Befähigung der Unternehmen, bessere Entscheidungen durch verwertbare Daten und Erkenntnisse zu treffen, und diese effizient zugänglich zu machen. Die Industrie weiter zu vernetzen – was bislang sehr lohnend war.

krautinvest.de: Welcher Markt/ welches Thema ist in Sachen Cannabis Deiner Meinung nach aktuell am spannendsten? Warum?

Stephen Murphy: Wir haben an einigen sehr aufregenden Initiativen für unsere Kunden gearbeitet, die ich gerne teilen würde, aber noch nicht kann.
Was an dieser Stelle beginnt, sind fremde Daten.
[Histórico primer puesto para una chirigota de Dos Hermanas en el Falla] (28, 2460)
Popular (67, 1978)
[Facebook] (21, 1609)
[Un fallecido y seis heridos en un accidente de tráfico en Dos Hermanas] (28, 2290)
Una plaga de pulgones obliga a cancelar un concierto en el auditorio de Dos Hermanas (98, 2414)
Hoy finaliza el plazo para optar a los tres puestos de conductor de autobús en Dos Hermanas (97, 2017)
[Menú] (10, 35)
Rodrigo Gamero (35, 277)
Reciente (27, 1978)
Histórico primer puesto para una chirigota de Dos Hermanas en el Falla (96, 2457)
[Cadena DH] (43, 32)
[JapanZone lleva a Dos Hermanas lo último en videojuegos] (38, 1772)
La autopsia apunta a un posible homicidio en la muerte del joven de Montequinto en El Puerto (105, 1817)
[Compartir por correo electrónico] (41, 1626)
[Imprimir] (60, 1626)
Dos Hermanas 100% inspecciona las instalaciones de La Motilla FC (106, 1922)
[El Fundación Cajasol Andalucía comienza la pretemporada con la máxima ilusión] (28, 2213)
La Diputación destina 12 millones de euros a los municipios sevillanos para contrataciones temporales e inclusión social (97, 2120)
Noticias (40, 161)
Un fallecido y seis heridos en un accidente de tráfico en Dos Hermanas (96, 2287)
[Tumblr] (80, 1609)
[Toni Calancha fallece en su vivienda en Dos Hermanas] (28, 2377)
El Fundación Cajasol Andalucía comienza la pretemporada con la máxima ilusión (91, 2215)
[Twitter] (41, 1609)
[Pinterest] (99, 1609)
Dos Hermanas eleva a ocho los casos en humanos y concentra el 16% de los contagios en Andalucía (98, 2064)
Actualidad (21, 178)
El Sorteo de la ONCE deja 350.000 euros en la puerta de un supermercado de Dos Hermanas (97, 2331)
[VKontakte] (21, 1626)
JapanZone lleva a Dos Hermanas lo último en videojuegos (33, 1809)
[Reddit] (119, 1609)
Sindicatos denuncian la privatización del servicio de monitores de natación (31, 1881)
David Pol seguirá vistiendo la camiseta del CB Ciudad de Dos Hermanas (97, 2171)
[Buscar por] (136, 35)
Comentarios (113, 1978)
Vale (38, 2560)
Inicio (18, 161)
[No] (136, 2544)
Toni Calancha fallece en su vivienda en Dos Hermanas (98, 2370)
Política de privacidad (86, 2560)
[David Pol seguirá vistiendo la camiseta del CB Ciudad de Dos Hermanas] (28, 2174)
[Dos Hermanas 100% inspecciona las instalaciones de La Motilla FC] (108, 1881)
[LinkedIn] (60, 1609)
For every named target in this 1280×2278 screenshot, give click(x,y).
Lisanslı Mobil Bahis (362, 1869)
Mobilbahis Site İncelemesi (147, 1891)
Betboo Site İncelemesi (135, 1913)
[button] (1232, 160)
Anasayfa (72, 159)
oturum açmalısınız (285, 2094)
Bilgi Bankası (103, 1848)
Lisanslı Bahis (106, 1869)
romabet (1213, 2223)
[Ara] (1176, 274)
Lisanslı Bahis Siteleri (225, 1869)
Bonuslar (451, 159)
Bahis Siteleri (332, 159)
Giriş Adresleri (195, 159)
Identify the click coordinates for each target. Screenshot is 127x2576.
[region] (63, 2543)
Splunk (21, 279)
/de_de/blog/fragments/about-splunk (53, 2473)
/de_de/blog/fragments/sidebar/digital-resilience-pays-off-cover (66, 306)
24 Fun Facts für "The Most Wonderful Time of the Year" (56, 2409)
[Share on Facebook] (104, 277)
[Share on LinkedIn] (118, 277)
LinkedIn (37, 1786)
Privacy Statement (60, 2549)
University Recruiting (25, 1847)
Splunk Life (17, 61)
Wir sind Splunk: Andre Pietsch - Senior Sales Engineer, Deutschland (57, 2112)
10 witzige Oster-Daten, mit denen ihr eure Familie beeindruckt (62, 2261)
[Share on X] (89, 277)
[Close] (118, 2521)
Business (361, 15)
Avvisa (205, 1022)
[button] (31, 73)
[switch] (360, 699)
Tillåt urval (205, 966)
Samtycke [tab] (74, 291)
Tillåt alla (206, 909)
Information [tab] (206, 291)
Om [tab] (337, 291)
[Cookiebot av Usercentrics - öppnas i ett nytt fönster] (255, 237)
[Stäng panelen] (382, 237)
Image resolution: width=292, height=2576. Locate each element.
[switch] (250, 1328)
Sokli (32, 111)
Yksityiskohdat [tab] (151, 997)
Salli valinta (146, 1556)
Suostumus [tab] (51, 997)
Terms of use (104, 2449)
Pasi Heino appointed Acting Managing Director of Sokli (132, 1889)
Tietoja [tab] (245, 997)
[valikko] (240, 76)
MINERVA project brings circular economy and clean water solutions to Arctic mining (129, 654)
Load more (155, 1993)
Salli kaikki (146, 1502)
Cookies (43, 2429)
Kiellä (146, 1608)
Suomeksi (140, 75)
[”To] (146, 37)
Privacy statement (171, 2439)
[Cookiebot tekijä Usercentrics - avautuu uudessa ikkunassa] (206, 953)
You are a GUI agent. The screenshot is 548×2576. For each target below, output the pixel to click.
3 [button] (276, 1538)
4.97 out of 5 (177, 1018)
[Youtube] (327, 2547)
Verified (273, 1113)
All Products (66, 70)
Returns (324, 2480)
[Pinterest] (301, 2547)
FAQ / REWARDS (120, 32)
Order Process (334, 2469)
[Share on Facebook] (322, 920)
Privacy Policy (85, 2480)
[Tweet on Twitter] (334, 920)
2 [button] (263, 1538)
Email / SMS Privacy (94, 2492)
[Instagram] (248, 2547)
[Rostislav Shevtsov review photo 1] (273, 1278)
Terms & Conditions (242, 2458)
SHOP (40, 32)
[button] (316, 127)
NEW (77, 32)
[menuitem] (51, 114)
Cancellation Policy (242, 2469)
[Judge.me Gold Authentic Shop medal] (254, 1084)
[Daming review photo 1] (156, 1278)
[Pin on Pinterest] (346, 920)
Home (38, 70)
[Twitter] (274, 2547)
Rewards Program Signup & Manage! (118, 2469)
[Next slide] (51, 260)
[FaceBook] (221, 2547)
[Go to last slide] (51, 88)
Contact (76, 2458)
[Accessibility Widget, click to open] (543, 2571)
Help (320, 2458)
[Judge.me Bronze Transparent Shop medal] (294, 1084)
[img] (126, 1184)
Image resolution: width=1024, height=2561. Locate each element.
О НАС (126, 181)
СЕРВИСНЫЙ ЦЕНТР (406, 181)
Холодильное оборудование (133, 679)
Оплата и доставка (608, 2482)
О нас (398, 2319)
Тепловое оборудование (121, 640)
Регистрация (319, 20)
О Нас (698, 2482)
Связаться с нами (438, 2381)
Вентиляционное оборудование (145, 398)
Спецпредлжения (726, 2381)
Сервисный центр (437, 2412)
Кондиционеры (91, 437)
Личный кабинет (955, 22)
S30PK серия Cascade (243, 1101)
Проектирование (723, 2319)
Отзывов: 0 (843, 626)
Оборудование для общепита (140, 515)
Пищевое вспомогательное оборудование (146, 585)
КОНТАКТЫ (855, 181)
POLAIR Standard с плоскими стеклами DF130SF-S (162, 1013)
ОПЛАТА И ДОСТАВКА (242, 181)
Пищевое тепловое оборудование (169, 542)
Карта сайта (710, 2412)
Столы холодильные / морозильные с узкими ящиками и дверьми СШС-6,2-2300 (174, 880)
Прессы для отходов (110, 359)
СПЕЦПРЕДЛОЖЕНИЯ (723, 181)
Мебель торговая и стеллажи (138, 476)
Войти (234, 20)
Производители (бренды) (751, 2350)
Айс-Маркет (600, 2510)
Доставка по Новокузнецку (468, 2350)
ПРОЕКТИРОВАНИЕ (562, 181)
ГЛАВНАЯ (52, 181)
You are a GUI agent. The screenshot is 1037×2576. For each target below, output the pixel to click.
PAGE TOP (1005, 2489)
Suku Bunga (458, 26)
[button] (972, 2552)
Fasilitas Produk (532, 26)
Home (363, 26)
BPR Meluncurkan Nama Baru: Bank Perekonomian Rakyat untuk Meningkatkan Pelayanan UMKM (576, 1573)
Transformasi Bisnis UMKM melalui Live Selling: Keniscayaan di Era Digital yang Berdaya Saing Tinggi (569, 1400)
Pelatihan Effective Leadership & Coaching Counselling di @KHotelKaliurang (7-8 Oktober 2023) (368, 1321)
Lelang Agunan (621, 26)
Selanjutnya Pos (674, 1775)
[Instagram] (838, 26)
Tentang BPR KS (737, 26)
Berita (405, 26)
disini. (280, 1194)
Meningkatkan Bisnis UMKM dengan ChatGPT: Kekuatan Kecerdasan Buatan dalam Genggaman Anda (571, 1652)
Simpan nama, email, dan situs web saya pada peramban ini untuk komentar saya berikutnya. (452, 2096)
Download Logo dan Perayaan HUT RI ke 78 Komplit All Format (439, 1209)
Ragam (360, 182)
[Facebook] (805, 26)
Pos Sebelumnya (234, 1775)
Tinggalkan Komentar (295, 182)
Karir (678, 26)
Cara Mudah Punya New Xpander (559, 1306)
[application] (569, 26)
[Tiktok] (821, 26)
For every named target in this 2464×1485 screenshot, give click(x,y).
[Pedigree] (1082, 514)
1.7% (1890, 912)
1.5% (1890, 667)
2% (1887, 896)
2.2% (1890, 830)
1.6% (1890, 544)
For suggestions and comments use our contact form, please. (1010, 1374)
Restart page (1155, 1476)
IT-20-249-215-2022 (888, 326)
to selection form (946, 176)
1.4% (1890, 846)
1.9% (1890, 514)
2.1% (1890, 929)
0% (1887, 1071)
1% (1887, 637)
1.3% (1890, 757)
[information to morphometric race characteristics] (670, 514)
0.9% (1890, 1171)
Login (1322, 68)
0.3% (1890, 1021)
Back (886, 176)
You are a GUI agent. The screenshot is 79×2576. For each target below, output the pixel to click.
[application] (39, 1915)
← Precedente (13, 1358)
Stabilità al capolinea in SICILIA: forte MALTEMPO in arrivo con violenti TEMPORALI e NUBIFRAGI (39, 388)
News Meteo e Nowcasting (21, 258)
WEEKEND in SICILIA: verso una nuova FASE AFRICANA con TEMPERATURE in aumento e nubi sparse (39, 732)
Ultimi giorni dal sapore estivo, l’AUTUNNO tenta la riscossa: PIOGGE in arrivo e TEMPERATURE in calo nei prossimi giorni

Ich bin sehr gespannt darauf, welche Rolle Cannabis bei der Entwicklung personalisierter Medikamente spielt und was das in einem breiteren Kontext der Gesundheitsversorgung bedeutet. Wir befinden uns noch in einem sehr frühen Stadium, aber Cannabis wird eine große Rolle bei der Entwicklung dieses Sektors spielen.

krautinvest.de: Welches Buch legst Du allen Cannabis-Unternehmern als Pflichtlektüre ans Herz?

Stephen Murphy: For Ava: An incurable illness, A reluctant activist, An ongoing campaign by Vera Twomey, um zu erkennen, dass das, was wir tun, nicht nur eine weitere Branche ist, sondern dass das, was wir tun, die Fähigkeit hat, Leben zu verändern – und das sollte geschätzt, aber auch sehr respektiert werden.

krautinvest.de: Beschreibe Dich in drei Adjektiven, die dich am besten charakterisieren:

Stephen Murphy: Wissbegierig

Stephen Murphy gründete 2017 Prohibition Partners, einen europäischen Think Tank für alle Cannabis relevanten Themen. Außerdem gründete er mit Cannabis Europa eine der relevantesten Konferenzen, die die Industrie mit Policy-Entscheidern vernetzt. Stephen war Gründer und Managing Director bei einer Cannabis-Investmentgesellschaft und vereint seine verschiedenen unternehmerischen Aktivitäten inzwischen unter dem Dach der NOBL-Group.